Dr Jack Palmer
Teaching Fellow in Sociology
I finished my PhD in the department in March 2017, following the completion of an MA in Social and Political Thought in 2012. I began my role as a teaching fellow in the School of Sociology and Social Policy in September 2016. I contribute to a range of teaching and supervision across the school and I am also the joint honours tutor.
I am principally interested in theoretical debates concerning experiences, interpretations and trajectories of modernity, especially those of the societies of the Great Lakes region of Central Africa. As such, my work is related to the following:
- The comparative and historical sociology of modernity and modernisation, and transnational approaches to social change.
- The critique of Eurocentrism in social theory.
- Sociology of mass violence and conflict, particularly the conceptual, normative and empirical dimensions of genocide.
- Sociology of colonial-imperialism, decolonisation and postcolonialism.
These interests are explored in a book that I am currently writing based upon my doctoral research called Entanglements of Modernity, Colonialism and Genocide: Burundi and Rwanda in Historical-Sociological Perspective.

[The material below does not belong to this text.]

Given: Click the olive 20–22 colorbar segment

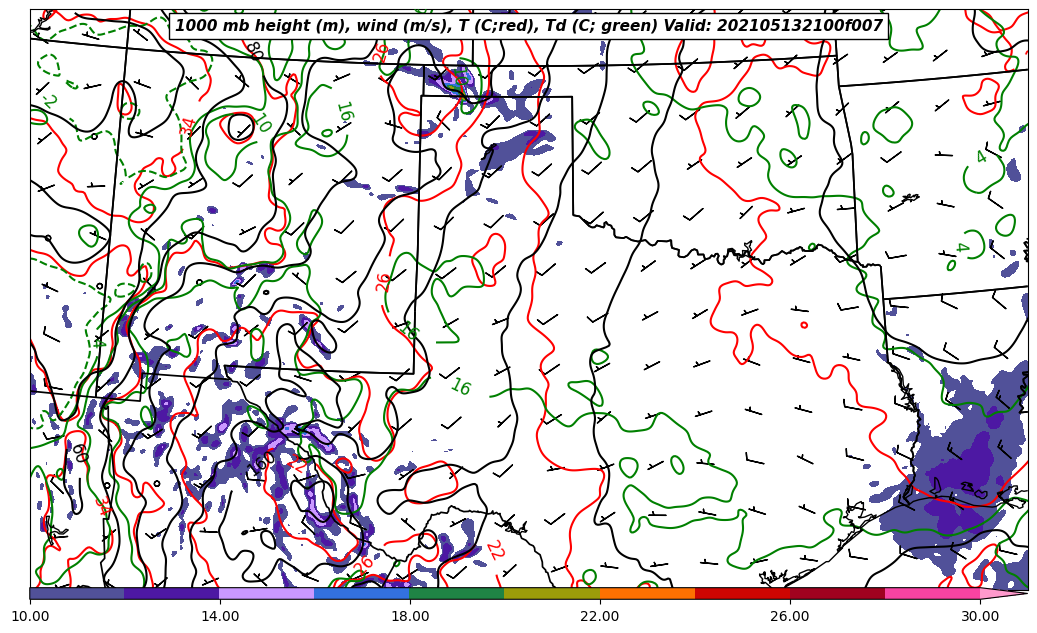Looking at the screenshot, I should [551, 593].
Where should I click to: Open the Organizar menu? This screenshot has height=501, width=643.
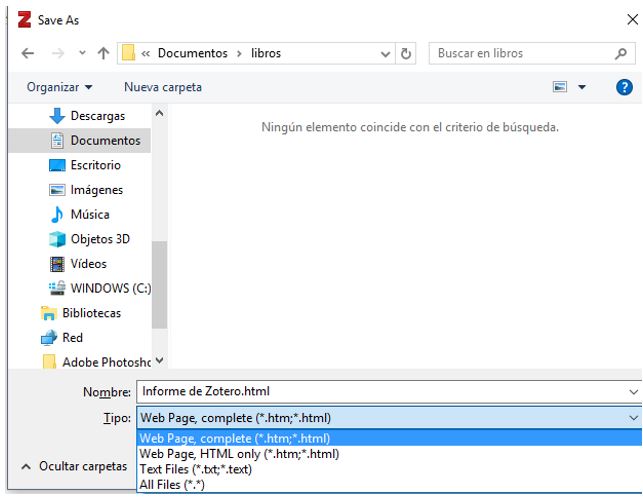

This will be published by Routledge, as part of the Classical and Contemporary Social Theory series.
I teach mainly in the areas of social theory and historical sociology but have contributed to a diverse range of modules at undergraduate level, including: Understanding and Researching Contemporary Society (level one); Sociology of Modern Societies (level one); Crime and Deviance (level one); Central Problems in Sociology (level two); Urban Disorders, Social Divisions and Social Control (level two); Sociology of Consumerism (level three).